What to produce.
Output the lines below from the one containing "Chemistry A Level (106, 1205)" through the end of the listing, inclusive, exactly as they appear, and nothing further.
________
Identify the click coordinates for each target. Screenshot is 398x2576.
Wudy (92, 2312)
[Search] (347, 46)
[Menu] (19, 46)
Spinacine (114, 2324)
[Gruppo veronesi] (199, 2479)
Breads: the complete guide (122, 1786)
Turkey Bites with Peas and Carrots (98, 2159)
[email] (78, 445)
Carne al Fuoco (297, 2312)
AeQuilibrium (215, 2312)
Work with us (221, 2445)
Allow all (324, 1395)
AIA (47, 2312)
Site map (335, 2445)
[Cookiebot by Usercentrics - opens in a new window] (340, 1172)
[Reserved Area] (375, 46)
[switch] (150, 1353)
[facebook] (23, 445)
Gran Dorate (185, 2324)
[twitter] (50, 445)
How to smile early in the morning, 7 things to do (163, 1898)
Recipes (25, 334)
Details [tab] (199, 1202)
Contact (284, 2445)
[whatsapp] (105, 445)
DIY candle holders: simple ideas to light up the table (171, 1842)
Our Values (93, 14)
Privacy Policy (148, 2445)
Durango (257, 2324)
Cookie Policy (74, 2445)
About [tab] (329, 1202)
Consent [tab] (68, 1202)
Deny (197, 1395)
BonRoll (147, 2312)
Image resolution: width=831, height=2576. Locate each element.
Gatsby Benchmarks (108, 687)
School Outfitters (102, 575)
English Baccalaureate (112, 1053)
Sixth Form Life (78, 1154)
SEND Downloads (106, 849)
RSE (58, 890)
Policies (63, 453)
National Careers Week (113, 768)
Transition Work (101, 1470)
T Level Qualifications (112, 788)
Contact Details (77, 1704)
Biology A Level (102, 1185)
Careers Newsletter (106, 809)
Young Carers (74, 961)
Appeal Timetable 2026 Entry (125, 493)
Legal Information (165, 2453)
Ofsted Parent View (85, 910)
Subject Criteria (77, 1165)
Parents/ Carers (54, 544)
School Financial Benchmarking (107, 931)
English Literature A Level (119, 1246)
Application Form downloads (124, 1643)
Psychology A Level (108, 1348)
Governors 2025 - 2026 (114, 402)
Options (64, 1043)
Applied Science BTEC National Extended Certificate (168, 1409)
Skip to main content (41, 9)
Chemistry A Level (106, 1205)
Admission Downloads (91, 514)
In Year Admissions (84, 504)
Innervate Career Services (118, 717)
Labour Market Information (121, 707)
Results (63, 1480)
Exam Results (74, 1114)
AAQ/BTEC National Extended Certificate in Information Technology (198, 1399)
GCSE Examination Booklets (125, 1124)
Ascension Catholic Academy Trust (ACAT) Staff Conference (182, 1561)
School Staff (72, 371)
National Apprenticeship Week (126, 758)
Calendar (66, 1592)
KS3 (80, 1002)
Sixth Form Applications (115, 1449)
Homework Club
________
Expected output.
Chemistry A Level (106, 1205)
Admission Downloads (91, 514)
In Year Admissions (84, 504)
Innervate Career Services (118, 717)
Labour Market Information (121, 707)
Results (63, 1480)
Exam Results (74, 1114)
AAQ/BTEC National Extended Certificate in Information Technology (198, 1399)
GCSE Examination Booklets (125, 1124)
Ascension Catholic Academy Trust (ACAT) Staff Conference (182, 1561)
School Staff (72, 371)
National Apprenticeship Week (126, 758)
Calendar (66, 1592)
KS3 (80, 1002)
Sixth Form Applications (115, 1449)
Homework Club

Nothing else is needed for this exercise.